機械学習やAIの分類モデルを評価する際、「適合率(Precision)」は非常に重要な指標のひとつです。
特に「誤って陽性と判定してしまうリスク」を避けたい場面では欠かせません。
この記事では、適合率の基本的な考え方から計算方法、実務での使いどころ、さらに他の指標との違いまでを丁寧に解説します。
適合率(Precision)とは何か?
適合率とは、モデルが「陽性」と予測したものの中で、実際に正しかった割合を表す指標です。
たとえば、次のような場面で使われます:
- スパムメールの判定(本当にスパムかどうか)
- 不正取引の検知
- 医療検査での陽性判定
つまり、「陽性と判断した結果の信頼性」を測る指標です。
まずは基本:4つの分類結果を理解する
適合率を理解するには、分類問題の基本となる4つの結果を押さえる必要があります。
| 用語 | 意味 |
|---|---|
| 真陽性(TP) | 陽性と予測し、実際も陽性 |
| 真陰性(TN) | 陰性と予測し、実際も陰性 |
| 偽陽性(FP) | 陽性と予測したが、実際は陰性 |
| 偽陰性(FN) | 陰性と予測したが、実際は陽性 |
この中で、適合率に関係するのは**真陽性(TP)と偽陽性(FP)**です。
適合率の計算方法
適合率は次の式で求められます。
適合率 = 真陽性 ÷(真陽性 + 偽陽性)
具体例で理解する
100件のデータのうち、モデルが「陽性」と予測したものが10件あったとします。
- 真陽性:1件(正しく当たった)
- 偽陽性:9件(誤判定)
この場合、
1 ÷(1 + 9)= 0.1(10%)
つまり、陽性と判断した結果のうち、実際に正しかったのは10%だけということになります。
適合率の特徴と注意点
陰性データの数には影響されない
適合率は「陽性と予測したもの」だけを対象に計算するため、全体のデータ数や陰性の多さには左右されません。
そのため、次のようなケースで特に有効です:
- 陽性が非常に少ない(クラス不均衡)
- 陽性の誤検出を避けたい
適合率が重要になる具体的なケース
適合率は、誤って陽性と判定することが大きな問題になる場面で重視されます。
代表例
- スパムメール判定
→ 重要なメールを誤ってスパム扱いしないため - 不正検知(クレジットカードなど)

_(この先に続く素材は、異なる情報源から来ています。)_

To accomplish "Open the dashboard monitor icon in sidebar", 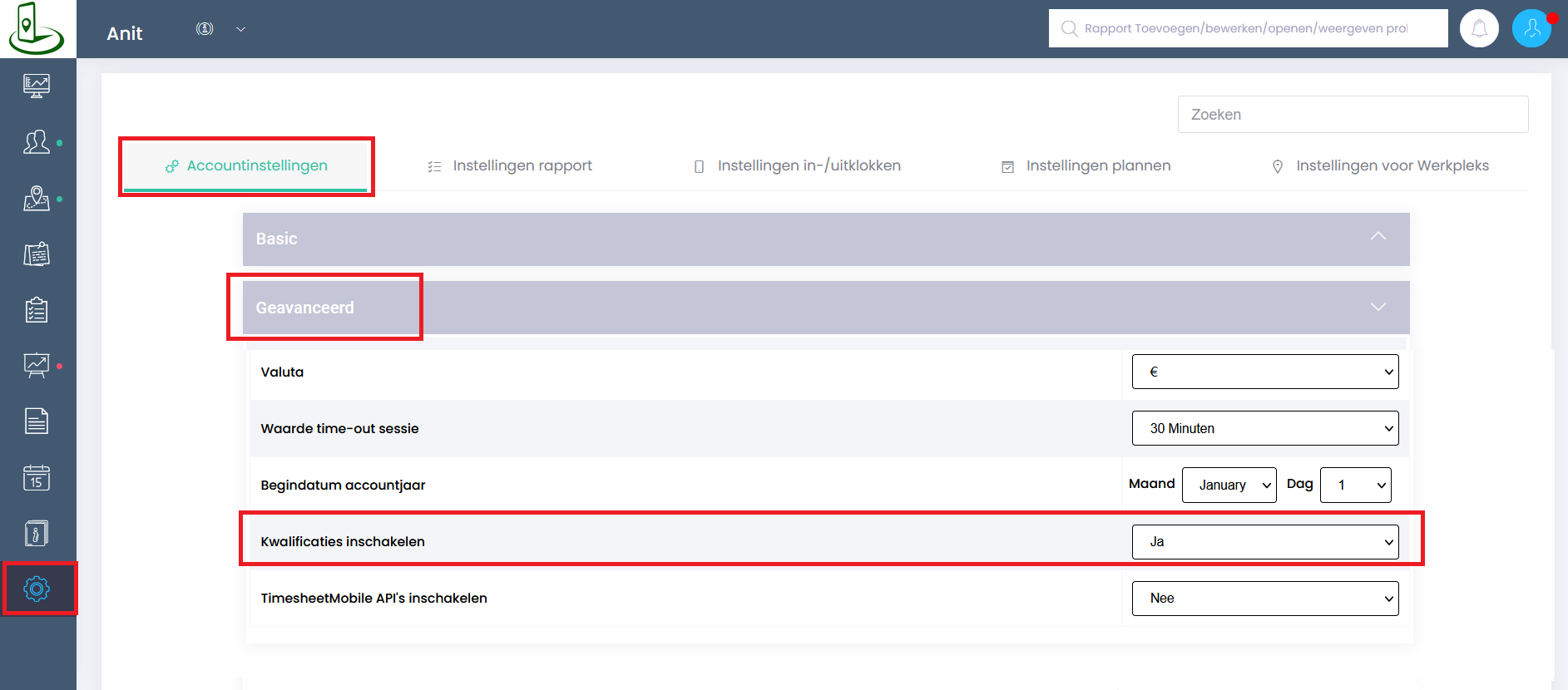I will point(37,86).
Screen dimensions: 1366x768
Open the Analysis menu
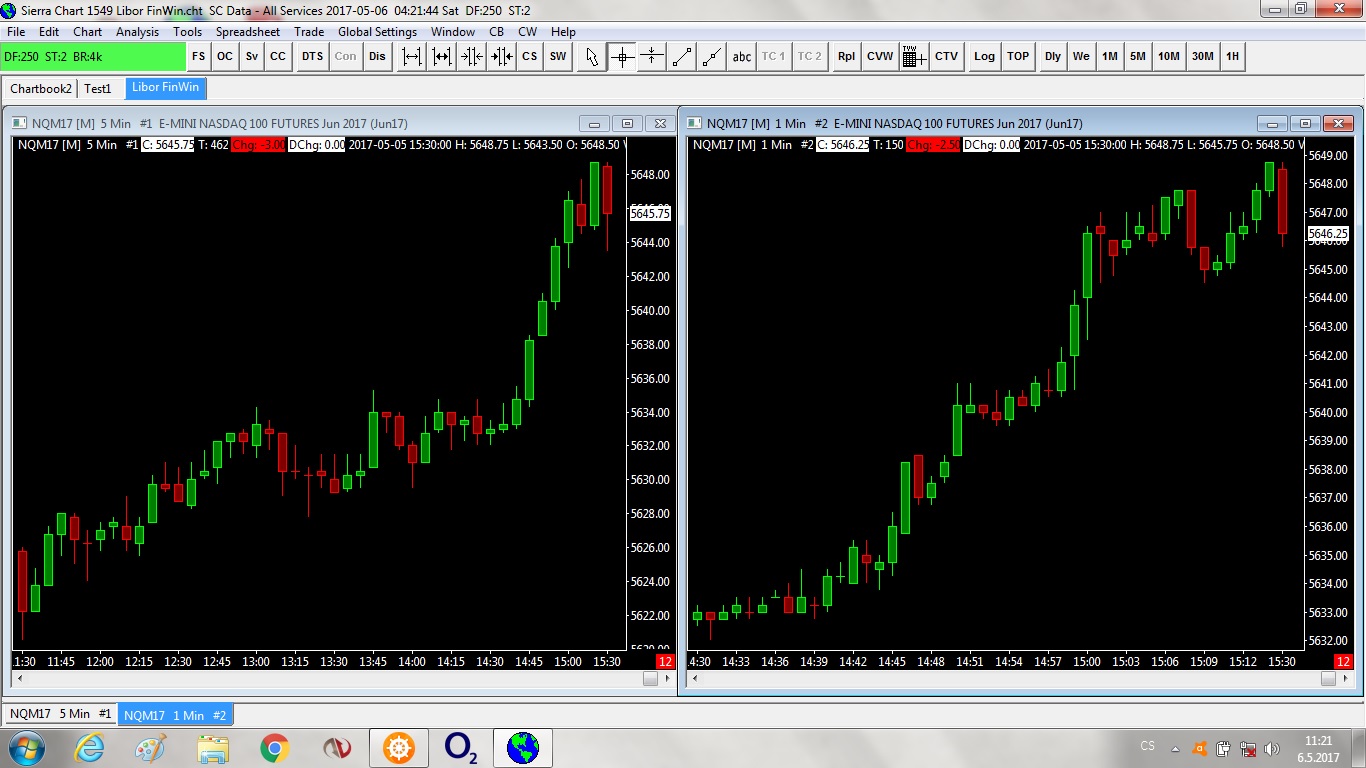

→ 正常な取引を不正と誤判定しないため - 広告配信のターゲティング
→ 興味のないユーザーへの誤配信を減らす
他の評価指標との違い
AIモデルの評価では、適合率だけでなく他の指標も併用することが重要です。
正解率(Accuracy)との違い
- 正解率:全体の中でどれだけ正しかったか
- 適合率:陽性と予測した中でどれだけ正しかったか
正解率はデータの偏りに弱いため、適合率の方が実務で重視されるケースも多くあります。
再現率(Recall)との違い
- 適合率:誤検知(FP)をどれだけ減らせるか
- 再現率:見逃し(FN)をどれだけ防げるか
イメージ
- 適合率重視 →「間違って陽性にしない」
- 再現率重視 →「本当の陽性を見逃さない」
この2つはトレードオフの関係にあるため、バランスが重要です。
実務での使い分けポイント
目的に応じて、どの指標を重視するかを決める必要があります。
適合率を優先すべき場合
- 誤判定のコストが高い
- ユーザー体験を損ねたくない
他指標と組み合わせる
- 適合率 + 再現率 → バランス評価
- F1スコア → 両者の調和平均で総合評価
まとめ
適合率(Precision)は、AIモデルの評価において「陽性予測の信頼性」を測る重要な指標です。
ポイントを整理すると:
- 適合率は「陽性と予測した結果の正確さ」を示す
- 真陽性と偽陽性から計算される
- データの偏りに強い特徴がある
- 誤検知を避けたい場面で特に重要
- 再現率や正解率と併用することでより正確な評価が可能
AIの精度評価では、「何を重視するか」によって最適な指標は変わります。
適合率の特性を正しく理解し、用途に応じて使いこなすことが、実務で成果を出すための鍵となります。